Signs of a reversal sparked a worldwide sell-off in emerging markets this week, with over $ 6 billion fleeing the sector.
That the golden years might be ending was made clear recently when Brazil, one of the main beneficiaries of China’s rise and the easy money tide, saw its outlook cut to negative by Standard & Poor’s, putting it in line for a downgrade.
Moody’s has since warned it might also cut Brazil’s rating outlook because of weak growth, rising debt and lack of reform. Those worries apply to a number of developing countries, says Sébastien Barbé, Head of Emerging Markets Strategy at Credit Agricole, who does not expect any significant rises in average emerging market ratings soon.
“We have turned the page,” Barbé said. “In the past decade two factors were driving ratings. One was positive, better management, political stability and the rise of the middle class. The other was artificial, coming from excessive spending in developed countries and excessive savings in Asia.”
These imbalances added on average 1.5 percentage points a year to emerging markets’ growth, he estimates.
“Now that period has ended and it won’t come back. EM must change its business model, China has to invest less and consume more, Brazil has to consume less and save more. All this is going to be very hard to do,” Barbé added.
Data reflects the change in ratings momentum. Fitch, for example, upped six emerging sovereigns last year, versus 18 and 13 upgrades respectively in 2011 and 2010. Negative outlooks are now twice as common as positive, a sea change from late 2011.
The picture is similar for S&P, which upgraded 10 emerging ratings in 2012 versus 19 in 2011. So far this year it has raised four emerging market sovereigns while cutting seven.
The Fed and China have crystallised existing worries over slower growth and weaker balance sheets, which as Brazil and Turkey show, can lead to a rise in political risk.
Of the giant BRICS economies, India is in danger of losing its investment grade rating. South Africa also faces a downgrade while China saw its local debt rating cut this year.
S&P’s Managing Director for Sovereign Ratings Marie Cavanaugh said successful reforms in many Latin American and Asian countries had put them on a stronger footing. Some, such as Mexico, are actually now embracing long-delayed reform.
But the backdrop is changing, Cavanaugh warned: “Many emerging markets are dealing with shifts in cross-border capital flows and the challenges of economic rebalancing.”
Reforms
Big changes have occurred in emerging markets since the turn of the century that should mean they are more robust than in the crisis years of the late 1990s.

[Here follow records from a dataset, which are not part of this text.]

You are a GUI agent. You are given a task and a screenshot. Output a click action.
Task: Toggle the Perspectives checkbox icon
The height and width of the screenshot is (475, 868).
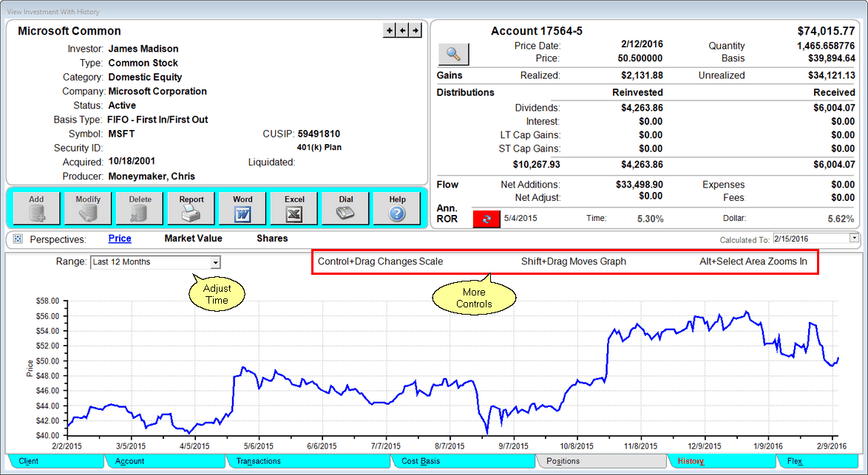click(x=18, y=239)
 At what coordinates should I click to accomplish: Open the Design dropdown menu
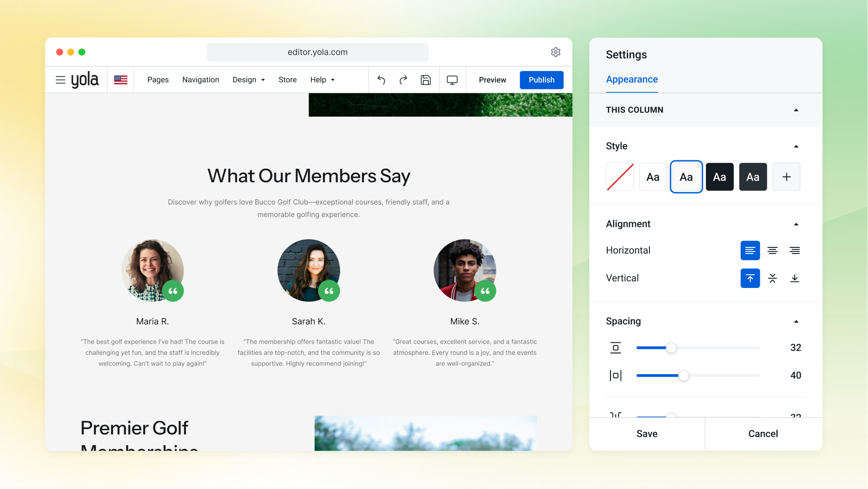249,80
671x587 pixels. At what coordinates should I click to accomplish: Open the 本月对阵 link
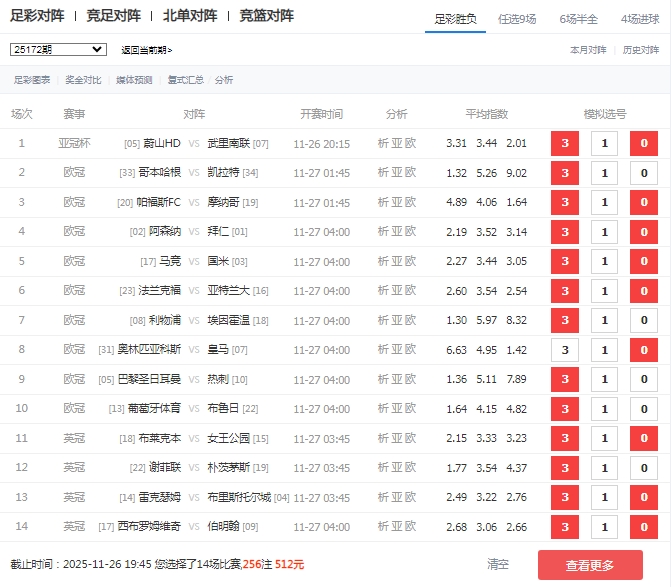point(588,49)
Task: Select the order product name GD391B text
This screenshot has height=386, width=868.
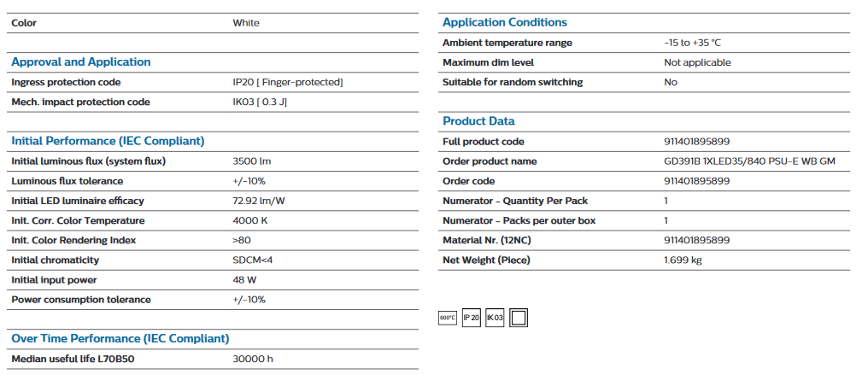Action: pyautogui.click(x=749, y=161)
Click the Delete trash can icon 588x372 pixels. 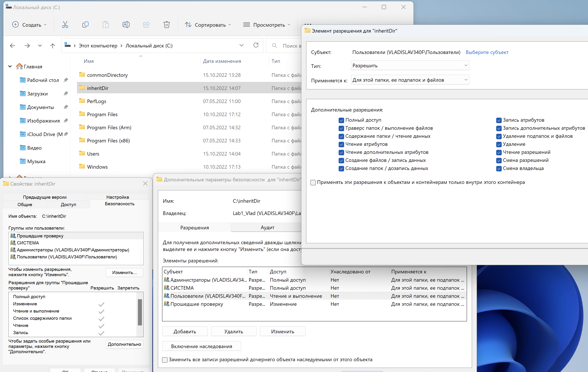tap(167, 25)
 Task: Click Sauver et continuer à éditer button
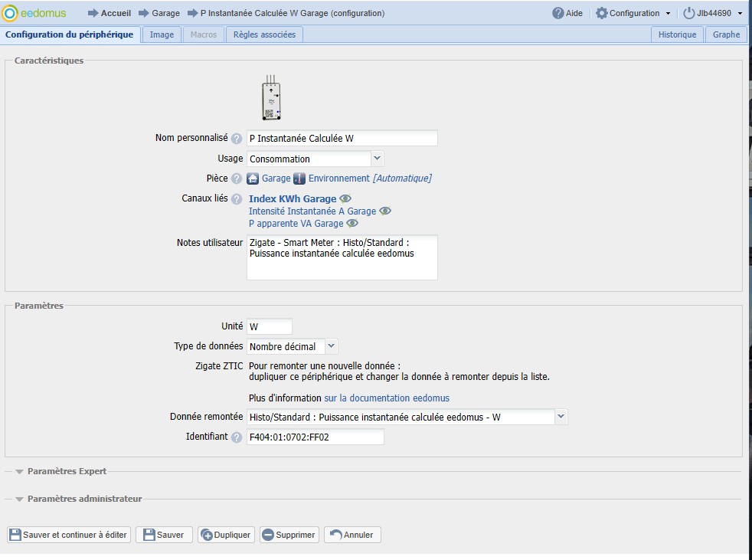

These include the free float of many currencies, healthy public debt ratios, and trillions of dollars in central bank vaults.
J.P. Morgan notes that almost two-thirds of countries included its flagship emerging bond index, the EMBI Global, are now rated investment-grade, compared with just 2% when the index was launched in 1993.
Yet, after an initial reform spurt, relatively few countries have used the good times to improve infrastructure, labour markets and tax collection, or reduce reliance on commodities.
BofA-Merrill Lynch Global Research’s Head of EEMEA Fixed Income Strategy David Hauner says the 30 commodity exporters he tracks enjoyed a quadrupling of terms of trade since 2012.
But widely used indices measuring corruption or ease of business show only a third have adopted any meaningful reform.
“Commodity prices explain a good part of the improvement in these countries’ current account and fiscal balances,” he said.
As the tide of easy money ebbs, the high-spending growth model will become unfeasible for many. Hauner uses Russia as an example, noting the budget deficit excluding oil now equates to 10% of economic output; double its 2007 level.
The average EM current account balance stands at below 1%, a third of pre-crisis levels, Morgan Stanley says.
“You have to ask: are interest rates in line with financing needs?” Hauner said. “If they are lower, their policies are not sustainable: they are a gift of (U.S. money printing).”